Northwind © Christoffer Petersen 2022 (Now available for pre-order from Amazon)
Northwind was not the only Arctic wind. Luui knew several, if not all, by name. The katabatic winds common in the mountains rarely stuck around long enough to earn more than a passing comment, usually about their strength, as they rushed down the mountain valleys, rattling the hunters’ cabins, toppling drying racks and scattering dried fish across the beach. Loose sledge dogs hoovered up the fish while the hunters grumbled and cursed, picking up the pieces of the racks and hammering them into place once the wind had exhausted itself further out to sea. Luui rarely made their acquaintance. Which she supposed was all right, as it was equally rare to hear a good wood about them.
Southwind was less of a nuisance than Northwind, and generally took things easy, unless challenged to blow harder than expected when chill air arrived to cool down the more pleasant temperatures the winds from the south enjoyed. Luui knew Southwind, and its cousins, though not by name, as her focus was often on Northwind and Northwind alone.

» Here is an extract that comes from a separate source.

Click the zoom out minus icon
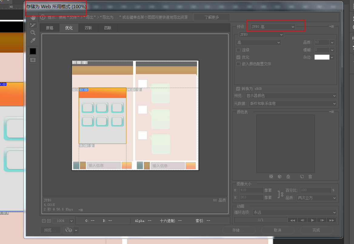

But there was one cheeky little wind who Luui knew well. Naalanngitsoq, the naughty wind, was Luui’s wind of choice when she was travelling. She – all the interesting winds in Greenland were female –would arrive all of a sudden with an apologetic bluster, swirling a pinch of snow into Luui’s face, or tapping her on the back of the head with an unexpected, but sincere, welcome flurry. The trick, Luui had learned, was to expect Naalanngitsoq to arrive at any time on a journey, and always when she was tired, ready to camp, or even fully exposed when relieving herself in a snowy hollow. Especially then. It didn’t do to curse or complain, as Naalanngitsoq would simply bluster away as if offended. The time and energy required to call upon Naalanngitsoq when Luui needed a little wind to fill a sail or dry her clothes, could be better used on other jobs. So when she sneaked up on her, Luui made sure to laugh, to praise Naalanngitsoq for another prank well played, and then invite her to walk with her for a while.

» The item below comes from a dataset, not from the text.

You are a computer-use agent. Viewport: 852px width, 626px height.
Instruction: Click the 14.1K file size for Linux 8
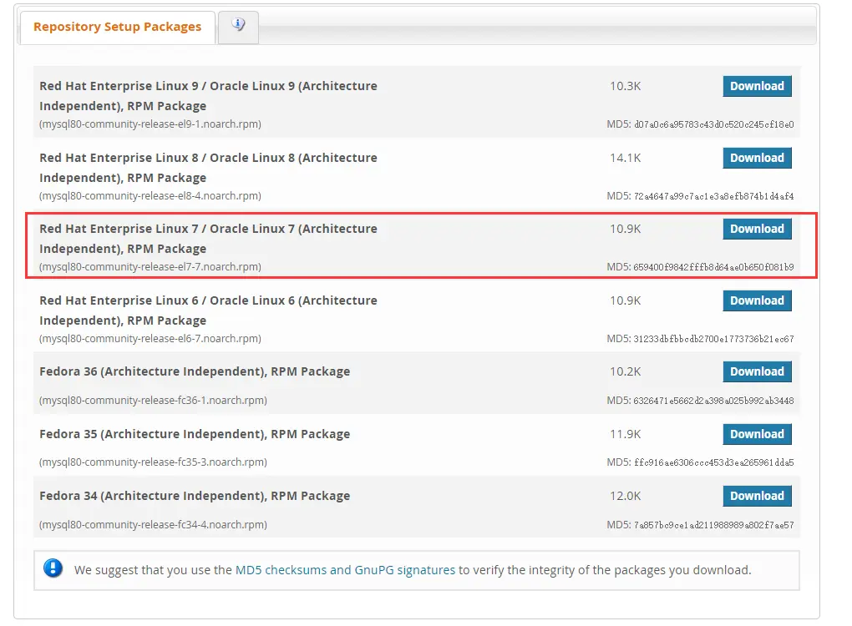(x=625, y=158)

When Luui started to sweat on the steep climb through deep snow up a side valley in the Svartenhuk Mountains, it was Naalanngitsoq who blew the top layer of surface snow ahead of Luui, clearing a path. When the crust was too thin in places to support Luui, it was Naalanngitsoq who gusted here and there, testing the way, revealing the thicker patches of firm snow and guiding Luui up the valley. Of course, there was the teasing of Luui’s hair, the sudden and unpleasant dump of snow down Luui’s neck as she walked in the shadow of a large boulder, but these things were expected. They were part of the agreement in an unspoken contract based on the principle of if you scratch my back, I’ll scratch yours. Naalanngitsoq guided Luui through the mountains, and in return, Luui accepted the naughty winds pranks and peculiarities. They didn’t converse as such, but Luui found Naalanngitsoq to be a good listener, especially when she wanted to talk about the more difficult things she struggled to share with the Qamallarlutik, and even Aunix.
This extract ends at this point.